【都市伝説】ひとりでに髪が短くなる人形?

RAY

ひとりでに髪が短くなる人形?


「髪が短くなる人形……?」


 ヘアサロンのソファで、パーマ用のヘアカーラーをぶら下げて週刊誌を眺めていたあたしは、思わず吹き出しそうになった。


 夏の暑い時期、女性週刊誌には怪談や都市伝説のたぐいがお約束のように掲載される。飽きもせず特集が組まれるのは、女、とりわけ主婦がこの手の話を好むからだろう。かく言うわたしもそんな主婦の一人だ。

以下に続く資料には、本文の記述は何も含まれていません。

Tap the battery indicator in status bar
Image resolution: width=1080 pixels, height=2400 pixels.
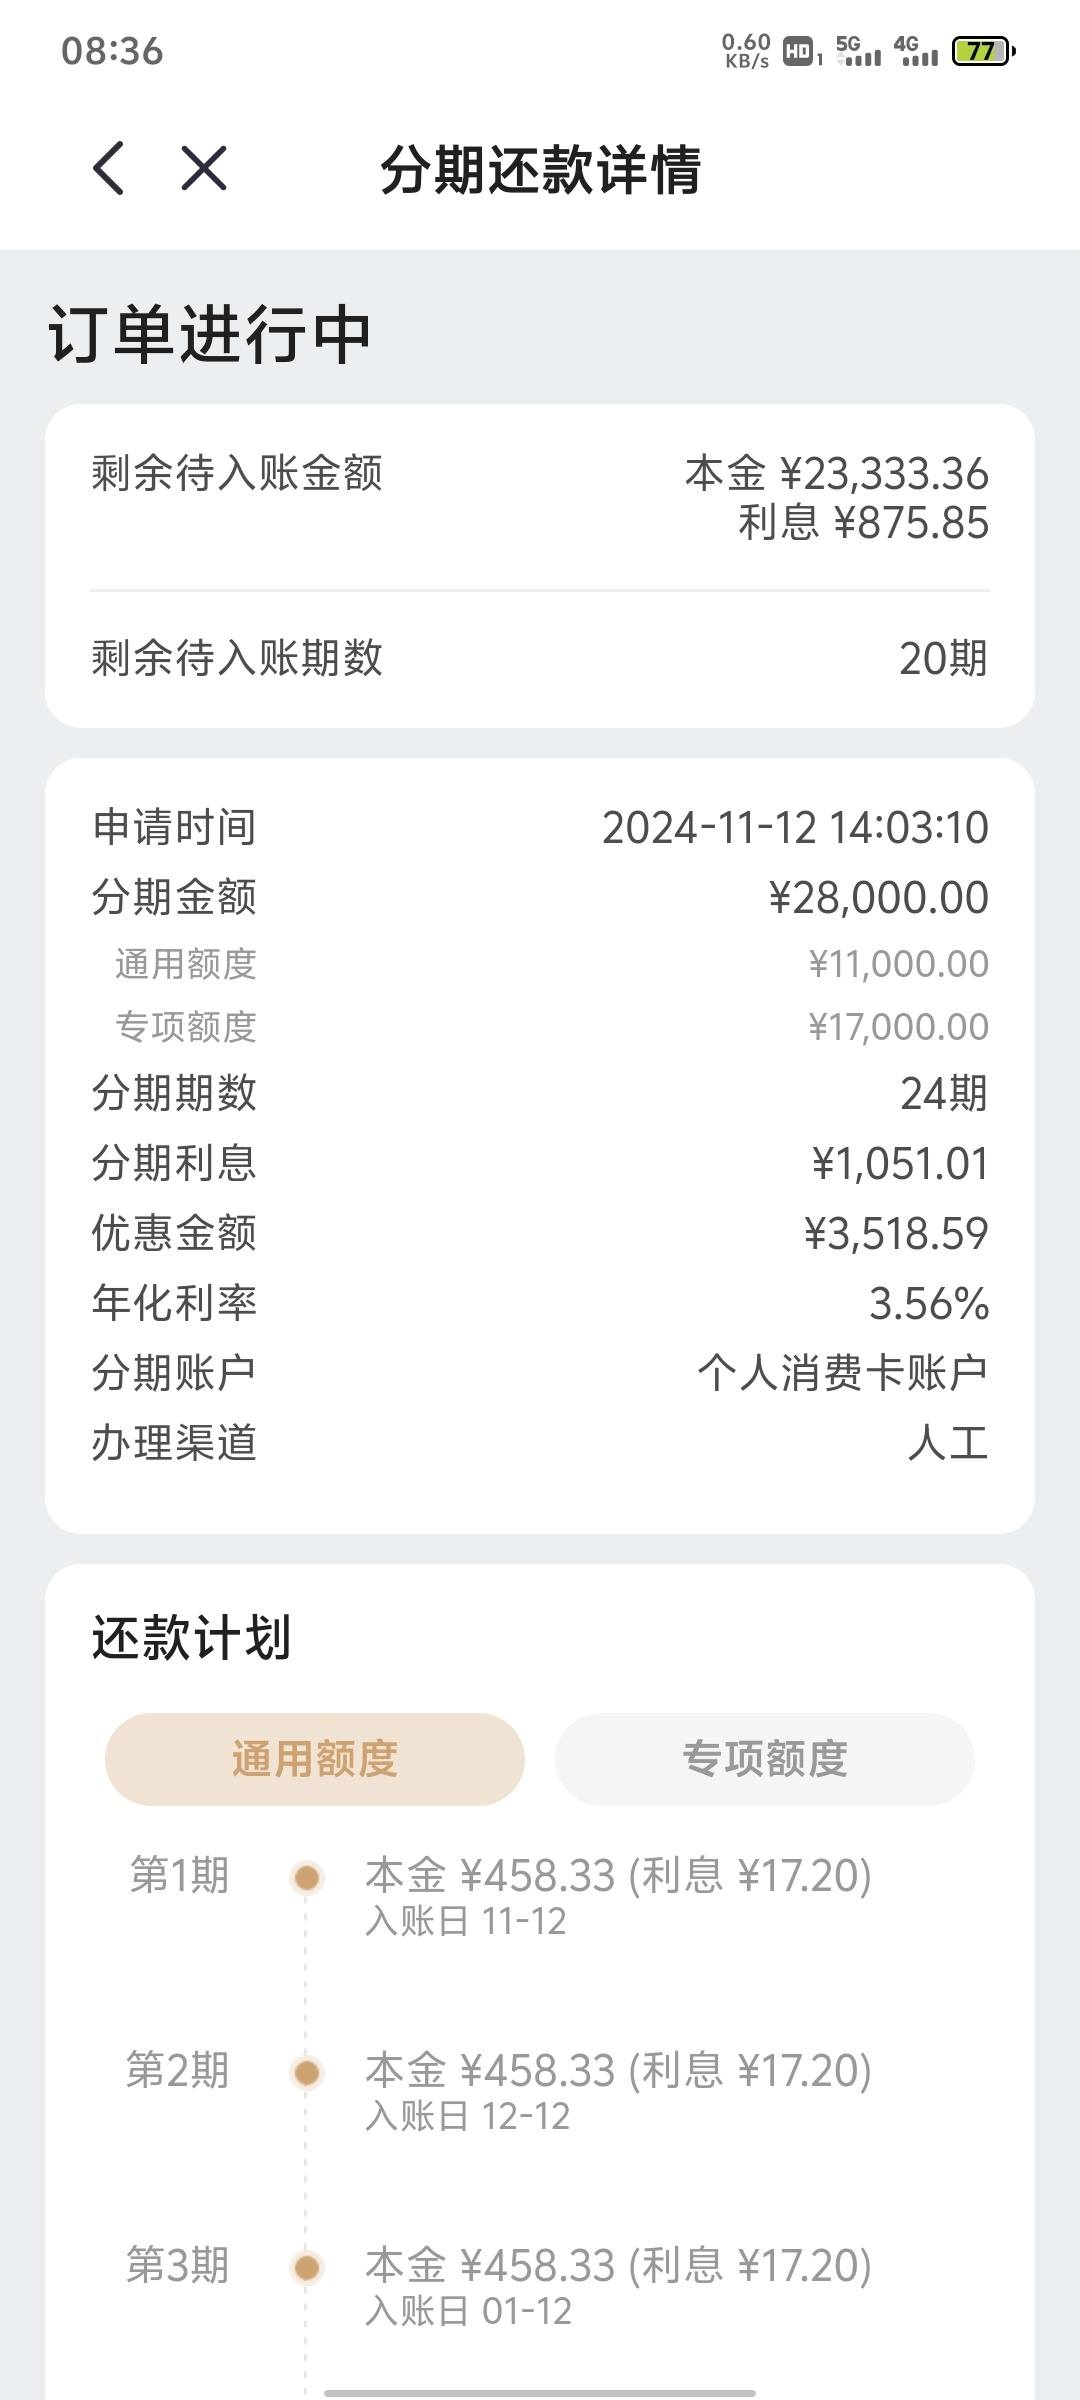click(984, 51)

 ただ、最近はどこかで聞いたような話ばかり。新味が全く感じらず、「あっ、そう」で終わってしまう。ある意味、ストレスが溜まる。もっと読者のことを考えて斬新ざんしんな話を載せてもらいたい。


「でも……これはないわ」


 あたしは苦笑いを浮かべながら、首を何度も左右に振った。

 ピンクのヘアカーラーが、遊園地の回転ブランコのように顔のまわりを回る。


 

 家族でスキーに出掛けたときのこと。四歳の娘が、古めかしい、茶色い髪の人形が落ちているのを見つけた。「置いていくのは可哀想」。娘がそう言い張ったため人形を家へ持ち帰ることにした。


 しかし、三ヶ月が経ったある日、私は異変に気づく。

 腰まであったはずの人形の髪が肩までになっていた。娘に確認したが、人形の髪を切ったことなどないとのこと。

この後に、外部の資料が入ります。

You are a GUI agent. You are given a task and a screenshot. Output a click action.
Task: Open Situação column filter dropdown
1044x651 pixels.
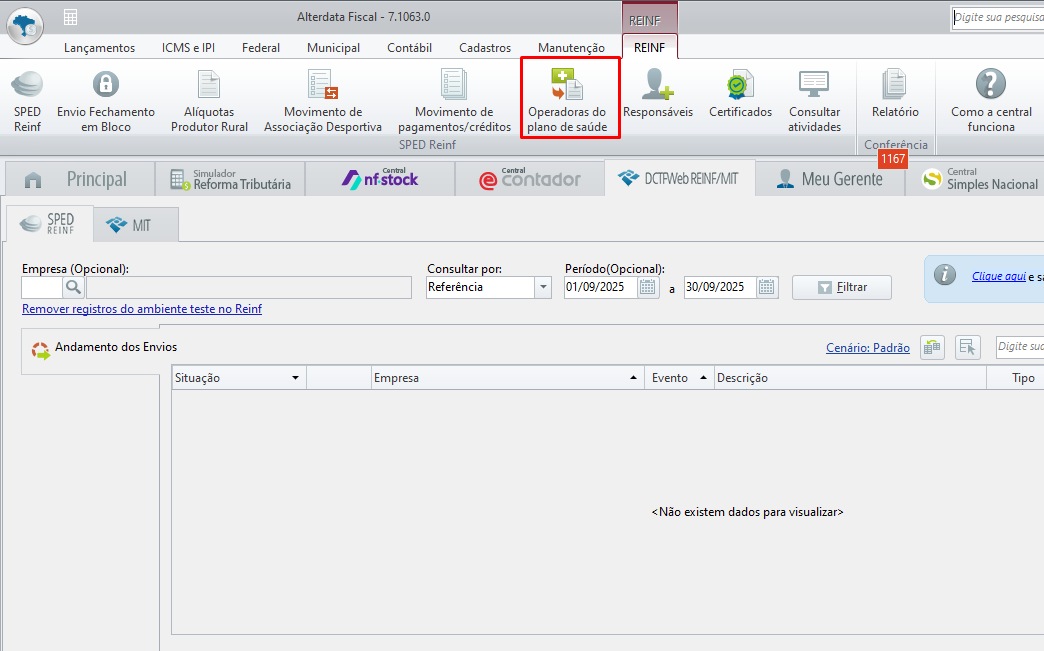pyautogui.click(x=295, y=378)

 半信半疑でしばらく様子を見ていたところ、いつの間にか耳が見えるぐらいのベリーショートになっていた。

 恐ろしくなった私は人形を近くの寺へ持ち込み、供養してもらった。


 その後、再びスキー場を訪れ人形のことを聞いて回った。

 すると、昔からリフト乗り場で働いている男性が人形に心当たりがあり、その経緯いきさつを話してくれた。


 二十年ほど前、両親と三人でスキー場を訪れた少女がいた。彼女はお気に入りの人形をいつも肌身離さず持ち歩き、ゲレンデでも人形を背中のリュックに入れて滑っていた。

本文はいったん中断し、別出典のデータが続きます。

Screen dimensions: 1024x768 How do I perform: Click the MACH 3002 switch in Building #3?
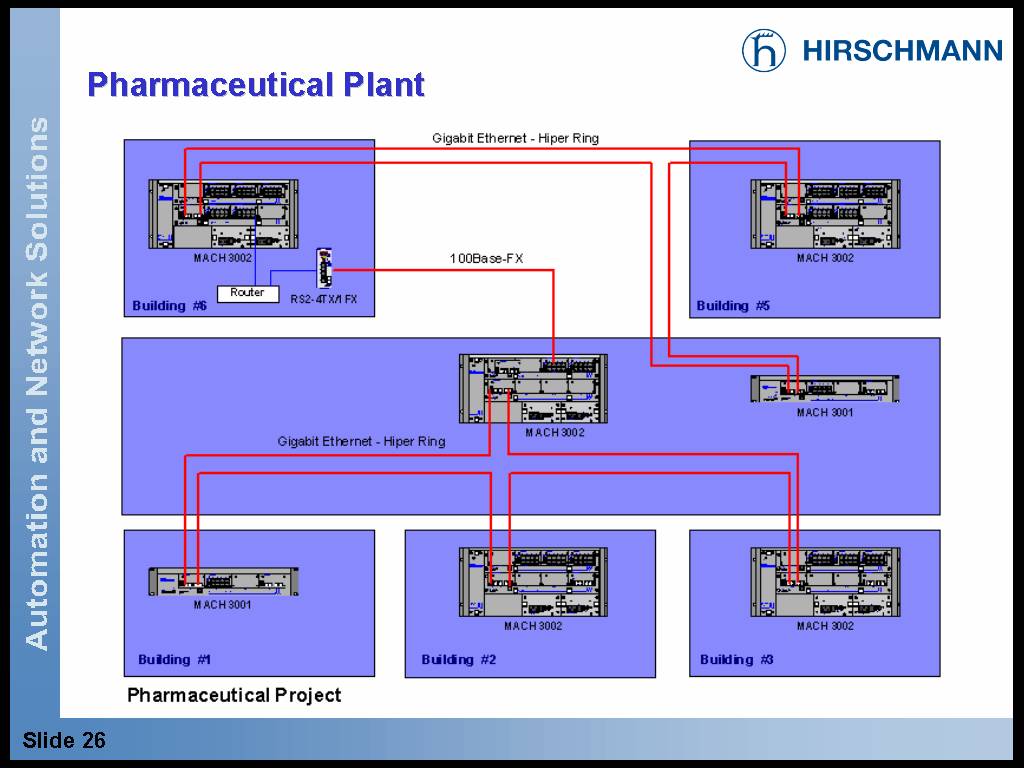tap(825, 582)
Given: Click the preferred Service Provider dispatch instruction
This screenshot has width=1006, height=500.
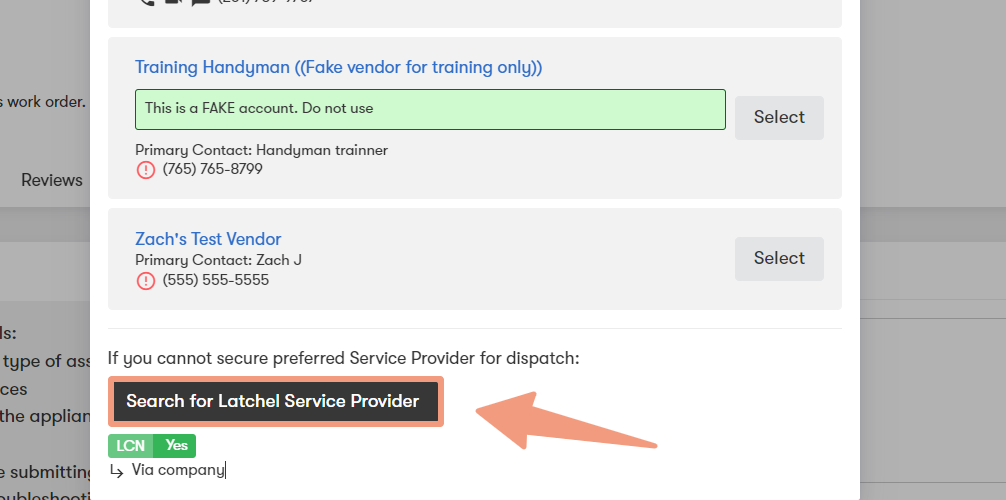Looking at the screenshot, I should tap(343, 358).
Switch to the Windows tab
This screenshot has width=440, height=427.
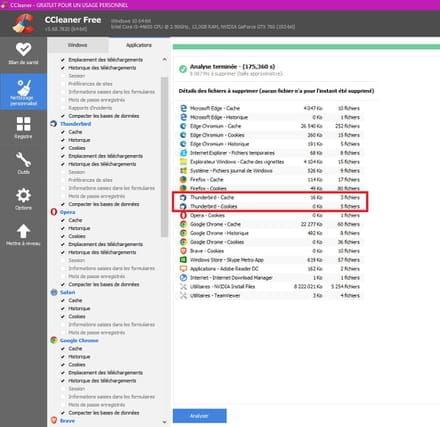pos(78,45)
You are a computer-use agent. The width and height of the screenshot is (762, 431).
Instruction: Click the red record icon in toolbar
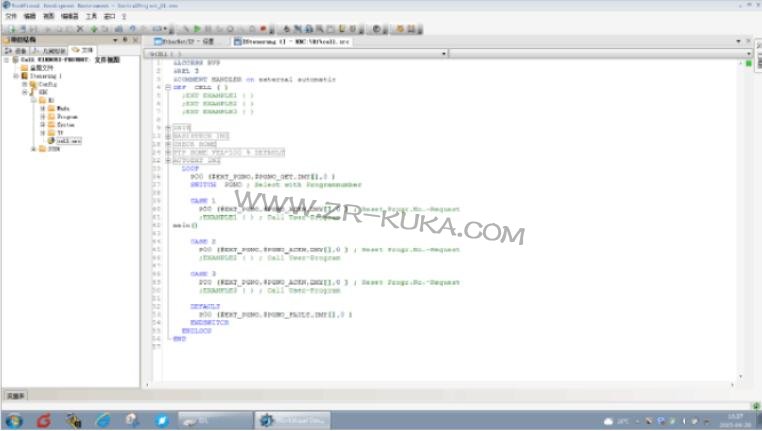[x=260, y=29]
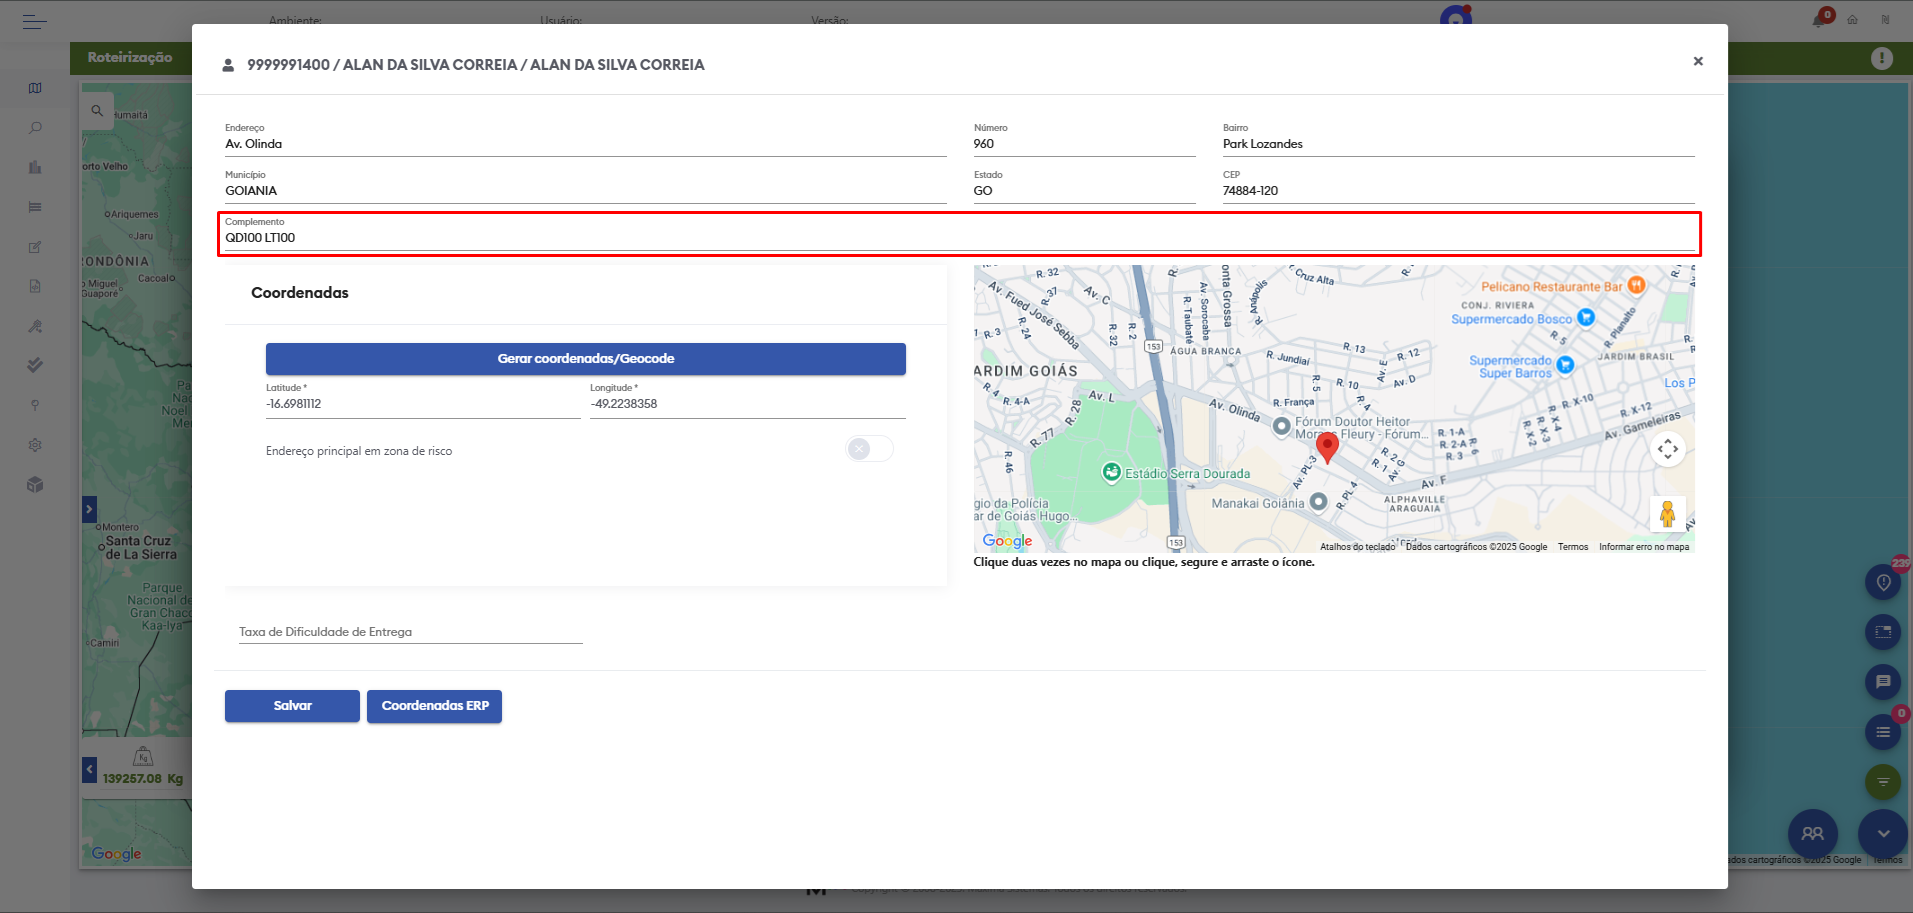Select the Estádio Serra Dourada map marker
This screenshot has height=913, width=1913.
tap(1111, 472)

 そんな中、天候が急変し、両親とはぐれた少女は立入禁止区域に迷い込む。そして、急斜面を滑落して帰らぬ人となった。

 警察が事故現場を捜索したところ、少女の遺体はリュックサックを背負った状態で発見された。しかし、人形の姿はどこにもなかった。


 少女の魂が乗り移った人形は、今も独りどこかを彷徨さまよっているのだろう。



「読者を馬鹿にしてるでしょ!? こんな子供だまし載せて!」


「サヨちゃん、どうしたの? 怖い顔して」


 声を荒らげるあたしに、ヘアサロンの店長オーナー・ミユキが声を掛ける。

 ミユキは小中高と同じ学校に通っていた幼馴染おさななじみ。美容師の専門学校へ通い十年ほど東京のヘアサロンで働いた後、地元に戻って開業した。そろそろ一周年を迎えるが、得意客も付いて経営は順調のようだ。

 小奇麗こぎれいでこじんまりとした店内には、席が二つと待合いを兼ねたソファが三つ。予約の多い週末はヘルプの美容師が来るが、普段はミユキ一人ですべてをまかなっている。


 ミユキは、カットが済んだ客を店の外まで見送り、その足であたしの様子を見に来た。鏡の前では、首からヘアケープを掛けた、もう一人の客がカットを待っている。


「見た? 今週の女性エイトの都市伝説特集。無茶苦茶じゃん」


「さっき目を通したけど、そんなに酷かった?」


 ミユキはあたしのヘアカーラーを確認しながら受け答えをする。


「酷いなんてもんじゃないっしょ? 怖くもないし作り話感ありあり。家族に何の被害も及んでいないのに母親がもう一度スキー場へ行く? お金も勿体もったいないし呪われたら目も当てられないじゃん。サスペンス劇場の主人公にでもなったつもりかって」


 あたしが溜め込んでいた何かを吐き出すように言い放つと、ミユキは穏やかな表情で「うんうん」と頷く。

 昔から嫌なことがあるといつもミユキに聞いてもらった。すると、不思議なことに胸のあたりのモヤモヤが消えていくような気がした。


 ミユキはあたしと話しながら、もう一人の客をチラ見する。

 座っているあたしからは後ろ姿しか見えないが、ミユキの位置からは鏡に映った顔が見えるのだろう。しっかり目配りをしているのがわかる。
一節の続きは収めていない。